### What to do:
For this exercise, reproduce only the lines from the one holding "Where should I" through the final line of the data below, exactly, and omit pictures.

Records for processing START

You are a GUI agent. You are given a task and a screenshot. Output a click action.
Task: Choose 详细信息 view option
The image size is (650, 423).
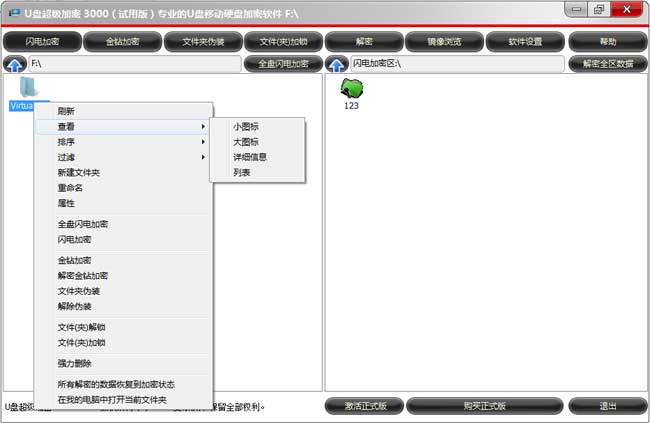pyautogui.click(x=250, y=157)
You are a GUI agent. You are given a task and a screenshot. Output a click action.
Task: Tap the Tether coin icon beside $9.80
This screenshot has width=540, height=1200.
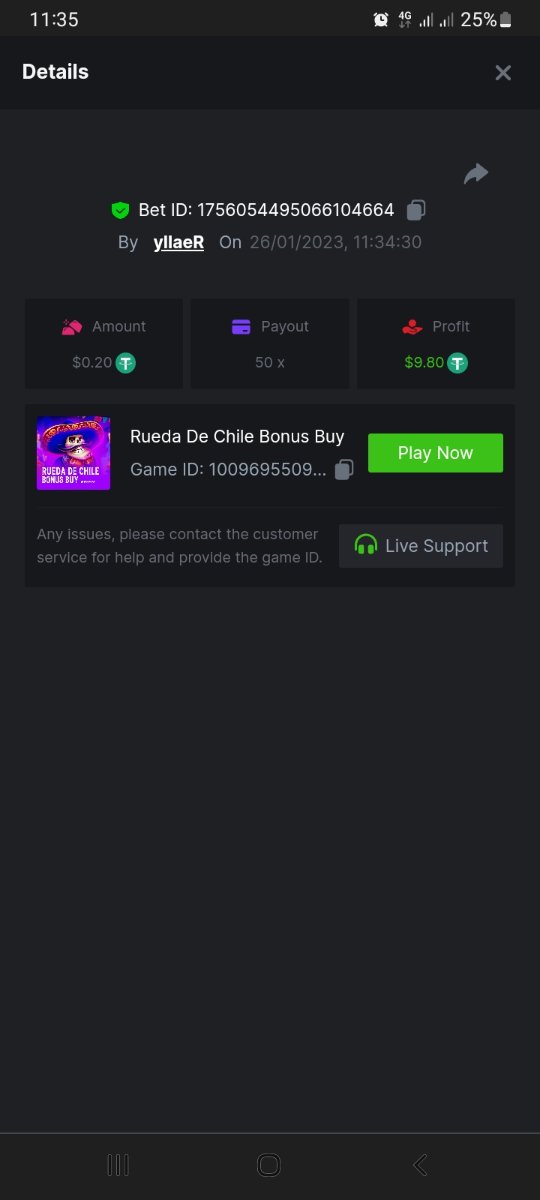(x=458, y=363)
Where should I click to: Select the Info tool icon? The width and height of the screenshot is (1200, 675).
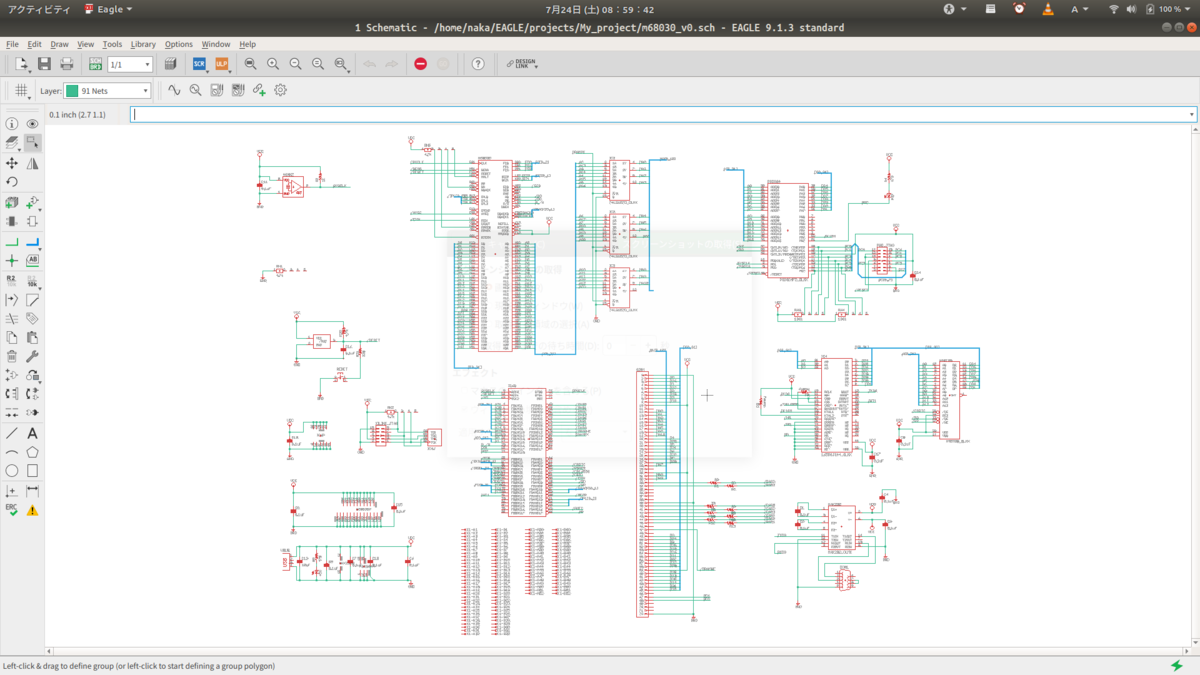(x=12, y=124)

Records for processing END

### Solution for this problem:
Where should I click to: Select the Info tool icon? The width and height of the screenshot is (1200, 675).
(x=12, y=124)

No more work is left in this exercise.